Greg McPherson, one of the study’s authors and a researcher with the United States Forest Services, says that growing trees, shrubs and other kinds of greenery alongside highways can benefit the surrounding communities by cleaning up the air quality.
“There’s this kind of filtering that reduces the number of air pollutants,” he says.
McPherson says roadside vegetation can also reduce energy costs. Shrubs provide shade, which mitigates the urban heat island effect that often results in cities being warmer than the surrounding areas. In the winter, McPherson says these walls of vegetation can reduce wind speeds, thereby lowering heating costs.
But it isn’t as easy as planting trees and shrubs by highways. If these vegetation corridors are improperly designed, tunnels of vegetation can trap pollutants in an area, whereas a more open landscape would allow pollutants to disperse.
Another negative effect would be that some tree or plant species emit more ozone than others, creating concentrations that exceed human health standards. They can also produce a lot of pollen, which can be a problem for asthmatics.
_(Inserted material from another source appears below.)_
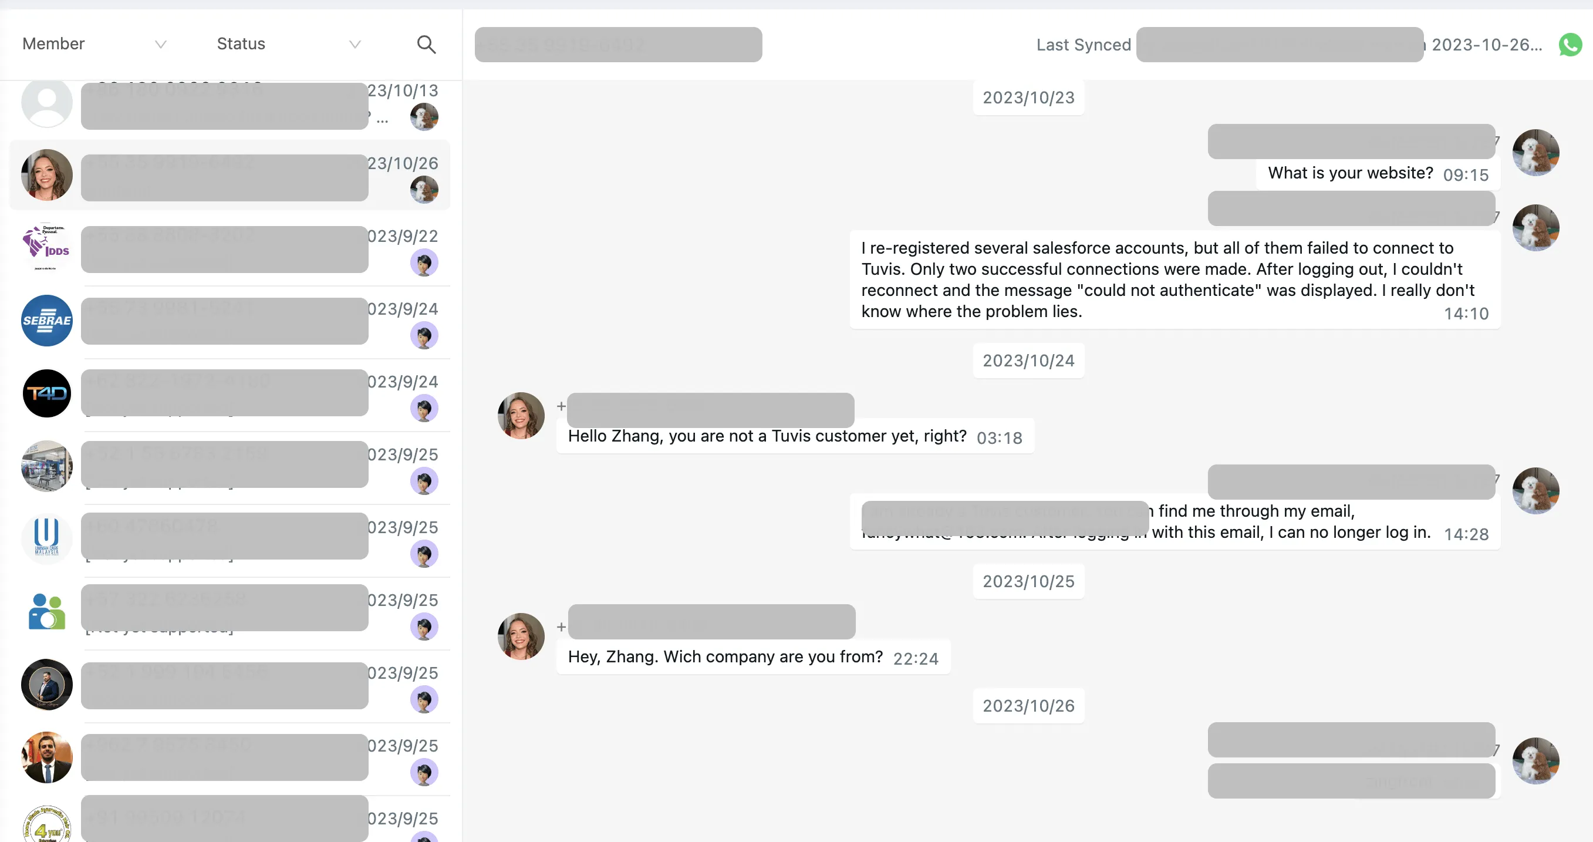Select the conversation dated 23/10/26
The height and width of the screenshot is (842, 1593).
coord(230,176)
As a result, the report sets out strategic guidelines for species selection and planting strategies. Some of the latter include planting rows of trees to effectively stop pollutants from reaching surrounding communities. McPherson says that five metres of vegetation is generally the minimum.
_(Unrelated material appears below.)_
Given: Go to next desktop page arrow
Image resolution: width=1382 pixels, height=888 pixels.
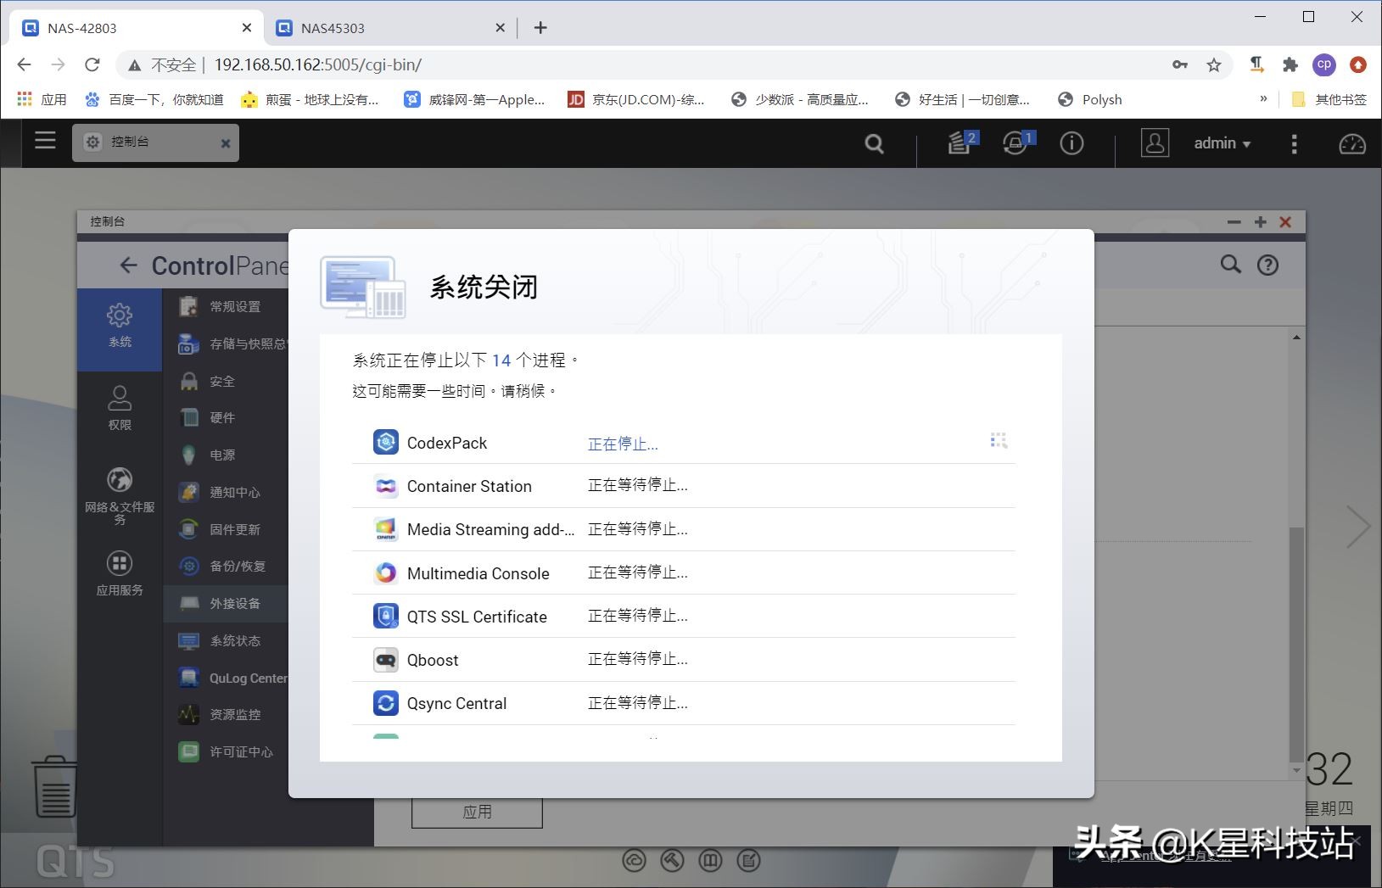Looking at the screenshot, I should tap(1358, 528).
Other benefits include reducing storm water run-off, improving biodiversity by creating wildlife habitat and reducing stress through the aesthetic effect of having greenery around. “It’s healthy and connects us with the natural world,” he says.
The study didn’t examine the overall potential benefit to the environment of placing vegetation buffer zones around pollution-generating areas like highways. But plants and trees can help filter gases like carbon dioxide out of the air.